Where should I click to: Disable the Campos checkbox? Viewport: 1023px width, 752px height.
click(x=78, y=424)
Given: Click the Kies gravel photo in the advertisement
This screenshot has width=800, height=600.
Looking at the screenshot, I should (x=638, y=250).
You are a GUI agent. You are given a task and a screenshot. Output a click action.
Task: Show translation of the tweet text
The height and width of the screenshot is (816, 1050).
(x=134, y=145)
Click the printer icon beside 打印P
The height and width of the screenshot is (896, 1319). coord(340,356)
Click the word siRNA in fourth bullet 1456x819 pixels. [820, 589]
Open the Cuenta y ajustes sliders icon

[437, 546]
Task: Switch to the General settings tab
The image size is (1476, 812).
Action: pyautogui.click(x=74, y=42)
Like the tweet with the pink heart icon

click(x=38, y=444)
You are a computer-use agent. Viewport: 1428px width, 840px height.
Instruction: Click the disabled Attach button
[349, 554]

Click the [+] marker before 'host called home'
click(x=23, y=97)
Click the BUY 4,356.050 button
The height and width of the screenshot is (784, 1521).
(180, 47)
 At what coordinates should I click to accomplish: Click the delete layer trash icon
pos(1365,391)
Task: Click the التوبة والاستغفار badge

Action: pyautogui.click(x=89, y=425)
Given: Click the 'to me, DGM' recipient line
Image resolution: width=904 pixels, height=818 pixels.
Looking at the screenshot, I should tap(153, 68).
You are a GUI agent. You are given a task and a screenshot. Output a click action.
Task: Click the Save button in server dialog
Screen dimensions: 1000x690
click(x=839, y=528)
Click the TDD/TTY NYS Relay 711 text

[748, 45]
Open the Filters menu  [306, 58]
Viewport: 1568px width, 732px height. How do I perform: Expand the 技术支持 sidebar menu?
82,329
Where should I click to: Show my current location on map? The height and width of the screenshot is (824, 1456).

→ **Exercise task**:
Locate each line in the listing above that contains the word "icon" and copy those lines.

→ **Answer below**:
Click the printer icon beside 打印P
Open the Cuenta y ajustes sliders icon
Like the tweet with the pink heart icon
 At what coordinates should I click to accomplish: Click the delete layer trash icon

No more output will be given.